I am not sure what is going on, but I have a server configured with net.enp2s0 to a static address. My configuration is by the book and I added net.enp2s0 to the default runlevel. It is a symlink to net.lo per the guide. Upon booting everything waits 50sec for net.enp2s0, but it never comes up. I cannot figure out what is wrong and have been over the book a hundred times.
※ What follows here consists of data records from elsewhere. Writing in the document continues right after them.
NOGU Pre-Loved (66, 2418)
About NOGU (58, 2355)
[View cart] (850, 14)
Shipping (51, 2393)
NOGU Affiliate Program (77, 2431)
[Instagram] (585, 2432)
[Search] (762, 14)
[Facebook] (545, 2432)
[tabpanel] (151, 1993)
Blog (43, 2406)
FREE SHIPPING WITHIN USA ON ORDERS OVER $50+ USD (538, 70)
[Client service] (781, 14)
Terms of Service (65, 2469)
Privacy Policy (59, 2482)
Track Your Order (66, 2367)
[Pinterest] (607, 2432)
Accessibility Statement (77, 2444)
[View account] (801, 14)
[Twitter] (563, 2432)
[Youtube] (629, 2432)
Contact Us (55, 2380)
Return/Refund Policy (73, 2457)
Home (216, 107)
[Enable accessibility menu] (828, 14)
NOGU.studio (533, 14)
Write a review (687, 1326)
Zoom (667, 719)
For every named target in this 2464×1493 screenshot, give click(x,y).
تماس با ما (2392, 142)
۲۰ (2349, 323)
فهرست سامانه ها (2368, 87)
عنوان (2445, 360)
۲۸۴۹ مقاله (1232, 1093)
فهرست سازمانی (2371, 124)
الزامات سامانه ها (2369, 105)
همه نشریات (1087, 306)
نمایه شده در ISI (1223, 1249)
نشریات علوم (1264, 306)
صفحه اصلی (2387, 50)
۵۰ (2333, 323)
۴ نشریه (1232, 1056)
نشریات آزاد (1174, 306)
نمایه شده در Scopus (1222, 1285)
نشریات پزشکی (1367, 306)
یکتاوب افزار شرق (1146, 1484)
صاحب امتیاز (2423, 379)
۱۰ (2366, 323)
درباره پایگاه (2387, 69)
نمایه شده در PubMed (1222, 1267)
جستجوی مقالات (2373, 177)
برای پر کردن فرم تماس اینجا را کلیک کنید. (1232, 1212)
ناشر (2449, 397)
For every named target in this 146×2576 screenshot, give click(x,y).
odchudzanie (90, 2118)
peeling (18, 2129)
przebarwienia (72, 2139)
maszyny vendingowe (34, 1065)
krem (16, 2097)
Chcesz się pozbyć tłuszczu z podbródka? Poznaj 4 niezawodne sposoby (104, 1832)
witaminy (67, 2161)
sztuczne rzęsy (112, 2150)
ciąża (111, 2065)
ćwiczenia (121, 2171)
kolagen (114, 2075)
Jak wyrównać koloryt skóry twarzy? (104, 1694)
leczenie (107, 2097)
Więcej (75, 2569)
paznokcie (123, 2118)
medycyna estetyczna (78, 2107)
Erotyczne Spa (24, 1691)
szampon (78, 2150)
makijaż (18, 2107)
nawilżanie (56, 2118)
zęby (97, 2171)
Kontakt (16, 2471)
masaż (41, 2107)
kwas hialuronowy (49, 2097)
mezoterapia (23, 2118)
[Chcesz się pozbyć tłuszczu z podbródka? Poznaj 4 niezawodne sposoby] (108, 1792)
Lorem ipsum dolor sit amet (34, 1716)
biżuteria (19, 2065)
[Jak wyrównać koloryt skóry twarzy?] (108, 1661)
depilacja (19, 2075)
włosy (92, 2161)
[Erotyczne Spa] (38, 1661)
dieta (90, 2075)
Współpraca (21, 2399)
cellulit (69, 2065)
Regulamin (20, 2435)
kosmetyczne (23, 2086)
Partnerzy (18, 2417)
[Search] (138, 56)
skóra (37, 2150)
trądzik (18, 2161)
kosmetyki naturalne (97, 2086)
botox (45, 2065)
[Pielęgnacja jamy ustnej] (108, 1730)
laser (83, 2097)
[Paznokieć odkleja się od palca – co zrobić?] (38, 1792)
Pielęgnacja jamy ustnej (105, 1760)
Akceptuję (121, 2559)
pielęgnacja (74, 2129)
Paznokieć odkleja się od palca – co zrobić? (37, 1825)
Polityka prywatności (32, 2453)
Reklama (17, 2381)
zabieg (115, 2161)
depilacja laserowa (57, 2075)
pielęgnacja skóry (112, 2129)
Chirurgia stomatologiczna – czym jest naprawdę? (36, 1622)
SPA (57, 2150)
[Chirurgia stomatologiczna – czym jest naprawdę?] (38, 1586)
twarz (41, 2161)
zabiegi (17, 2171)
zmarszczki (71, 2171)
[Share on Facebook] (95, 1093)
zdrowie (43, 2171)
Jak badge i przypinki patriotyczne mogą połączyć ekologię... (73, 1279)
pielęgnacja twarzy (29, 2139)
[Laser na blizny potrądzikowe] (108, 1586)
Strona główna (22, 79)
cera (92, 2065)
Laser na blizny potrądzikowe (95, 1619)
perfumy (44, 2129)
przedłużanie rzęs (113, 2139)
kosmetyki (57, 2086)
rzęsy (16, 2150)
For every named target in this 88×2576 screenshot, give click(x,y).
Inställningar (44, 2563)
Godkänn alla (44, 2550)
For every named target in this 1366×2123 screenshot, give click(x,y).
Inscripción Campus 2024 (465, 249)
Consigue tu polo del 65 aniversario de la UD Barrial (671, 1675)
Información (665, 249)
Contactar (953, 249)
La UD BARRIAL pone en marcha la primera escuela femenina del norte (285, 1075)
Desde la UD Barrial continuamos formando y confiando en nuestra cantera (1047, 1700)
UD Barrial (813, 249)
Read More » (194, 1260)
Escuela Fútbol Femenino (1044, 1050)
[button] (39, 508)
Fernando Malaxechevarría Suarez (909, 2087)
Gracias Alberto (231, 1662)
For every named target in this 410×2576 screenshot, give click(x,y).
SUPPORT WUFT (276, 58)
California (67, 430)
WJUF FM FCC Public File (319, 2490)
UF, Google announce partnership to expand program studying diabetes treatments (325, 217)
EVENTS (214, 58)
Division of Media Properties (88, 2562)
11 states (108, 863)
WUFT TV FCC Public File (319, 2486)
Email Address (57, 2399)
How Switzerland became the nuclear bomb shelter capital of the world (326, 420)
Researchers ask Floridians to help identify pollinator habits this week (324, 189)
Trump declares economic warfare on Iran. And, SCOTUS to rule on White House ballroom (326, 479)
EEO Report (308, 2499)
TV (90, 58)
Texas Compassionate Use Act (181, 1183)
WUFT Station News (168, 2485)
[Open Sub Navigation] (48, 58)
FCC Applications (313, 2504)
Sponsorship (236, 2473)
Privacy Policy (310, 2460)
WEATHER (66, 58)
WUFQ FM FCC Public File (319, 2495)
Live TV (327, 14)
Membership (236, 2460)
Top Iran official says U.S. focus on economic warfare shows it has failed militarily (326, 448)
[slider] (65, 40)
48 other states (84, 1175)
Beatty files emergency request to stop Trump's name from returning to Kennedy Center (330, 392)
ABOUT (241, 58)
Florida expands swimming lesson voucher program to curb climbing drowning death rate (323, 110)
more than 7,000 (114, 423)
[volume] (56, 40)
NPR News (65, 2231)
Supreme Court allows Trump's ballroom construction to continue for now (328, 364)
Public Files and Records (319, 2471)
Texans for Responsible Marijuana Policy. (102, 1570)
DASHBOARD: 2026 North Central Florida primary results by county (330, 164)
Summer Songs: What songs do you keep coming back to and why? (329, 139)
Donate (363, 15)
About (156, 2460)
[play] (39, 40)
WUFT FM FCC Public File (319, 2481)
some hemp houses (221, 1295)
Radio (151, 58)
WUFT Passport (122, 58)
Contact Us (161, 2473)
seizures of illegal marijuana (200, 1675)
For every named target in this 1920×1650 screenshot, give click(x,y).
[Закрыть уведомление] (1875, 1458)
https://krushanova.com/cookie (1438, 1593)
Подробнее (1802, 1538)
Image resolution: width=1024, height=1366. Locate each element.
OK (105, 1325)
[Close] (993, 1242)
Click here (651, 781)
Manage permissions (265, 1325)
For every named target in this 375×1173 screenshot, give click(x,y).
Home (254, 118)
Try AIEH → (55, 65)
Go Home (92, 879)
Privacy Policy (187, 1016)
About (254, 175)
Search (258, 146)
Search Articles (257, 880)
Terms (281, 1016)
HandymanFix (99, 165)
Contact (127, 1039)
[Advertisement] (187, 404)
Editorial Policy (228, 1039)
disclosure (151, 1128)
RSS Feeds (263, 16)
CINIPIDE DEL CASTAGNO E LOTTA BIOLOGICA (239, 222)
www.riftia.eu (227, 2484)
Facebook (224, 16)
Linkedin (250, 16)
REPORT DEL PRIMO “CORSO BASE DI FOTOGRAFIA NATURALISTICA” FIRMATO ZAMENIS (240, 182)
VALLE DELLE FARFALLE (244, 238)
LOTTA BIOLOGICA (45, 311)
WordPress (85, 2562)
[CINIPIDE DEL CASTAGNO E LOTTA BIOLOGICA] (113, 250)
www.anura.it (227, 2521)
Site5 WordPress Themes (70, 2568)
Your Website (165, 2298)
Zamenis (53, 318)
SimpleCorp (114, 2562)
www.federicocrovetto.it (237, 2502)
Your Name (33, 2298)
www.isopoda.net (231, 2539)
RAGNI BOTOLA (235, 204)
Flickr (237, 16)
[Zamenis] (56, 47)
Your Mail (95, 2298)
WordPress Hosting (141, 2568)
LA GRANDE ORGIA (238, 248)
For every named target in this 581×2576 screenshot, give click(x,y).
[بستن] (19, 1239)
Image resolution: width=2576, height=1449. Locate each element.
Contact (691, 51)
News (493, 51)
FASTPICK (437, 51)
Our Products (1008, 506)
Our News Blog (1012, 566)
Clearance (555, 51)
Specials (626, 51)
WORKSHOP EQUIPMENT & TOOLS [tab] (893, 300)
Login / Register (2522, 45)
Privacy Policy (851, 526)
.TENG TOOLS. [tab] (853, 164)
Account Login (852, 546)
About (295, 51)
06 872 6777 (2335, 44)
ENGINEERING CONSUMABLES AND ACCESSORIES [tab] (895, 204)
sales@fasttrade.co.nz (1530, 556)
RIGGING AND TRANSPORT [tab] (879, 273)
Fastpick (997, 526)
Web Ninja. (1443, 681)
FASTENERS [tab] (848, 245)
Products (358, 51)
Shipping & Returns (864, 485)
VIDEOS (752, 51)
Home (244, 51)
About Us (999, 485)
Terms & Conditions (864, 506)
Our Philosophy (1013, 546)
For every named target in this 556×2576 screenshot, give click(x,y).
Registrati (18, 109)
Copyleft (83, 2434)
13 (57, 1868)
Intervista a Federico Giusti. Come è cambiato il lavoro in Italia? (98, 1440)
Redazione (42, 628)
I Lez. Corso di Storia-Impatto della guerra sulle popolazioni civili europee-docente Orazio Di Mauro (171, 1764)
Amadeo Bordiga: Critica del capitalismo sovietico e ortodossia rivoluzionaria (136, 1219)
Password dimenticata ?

What information do you need?

```

dc01 ~ # cat /etc/conf.d/net

config_enp2s0="193.0.0.201/24"

routes_enp2s0="default via 193.0.0.254"

dns_servers_enp2s0="127.0.0.1 8.8.8.8"

dc01 ~ # l /etc/init.d

...

lrwxrwxrwx 1 root root     8 Feb 14 00:06 net.enp2s0 -> ./net.lo

...

dc01 ~ # rc-update

               binfmt | boot                                   

             bootmisc | boot                                   

               cronie |      default                           

                devfs |                                 sysinit

                dmesg |                                 sysinit

                 fsck | boot                                   

             hostname | boot                                   

              hwclock | boot                                   

              keymaps | boot                                   

            killprocs |                        shutdown        

    kmod-static-nodes |                                 sysinit

                local |      default nonetwork                 

           localmount | boot                                   

             loopback | boot                                   

              modules | boot                                   

             mount-ro |                        shutdown        

                 mtab | boot                                   

           net.enp2s0 |      default                           

             netmount |      default                           

                 ntpd |      default                           

               procfs | boot                                   

                 root | boot                                   

            savecache |                        shutdown        

                 sshd |      default                           

                 swap | boot                                   

               sysctl | boot                                   

                sysfs |                                 sysinit

            syslog-ng |      default                           

         termencoding | boot                                   

         tmpfiles.dev |                                 sysinit

       tmpfiles.setup | boot                                   

                 udev |                                 sysinit

              urandom | boot                                   

            zram-init | boot

```

The zram is for /tmp and swap. This server has BTRFS RAID1 on the disks, but since it only does AD, DHCP, DNS, and VPN coupled to 16GiB of RAM, I use 2GiB for swap and 10GiB for /tmp, whihc makes compiling software MUCH faster. No reads or writes to the disk until it stores the final output files.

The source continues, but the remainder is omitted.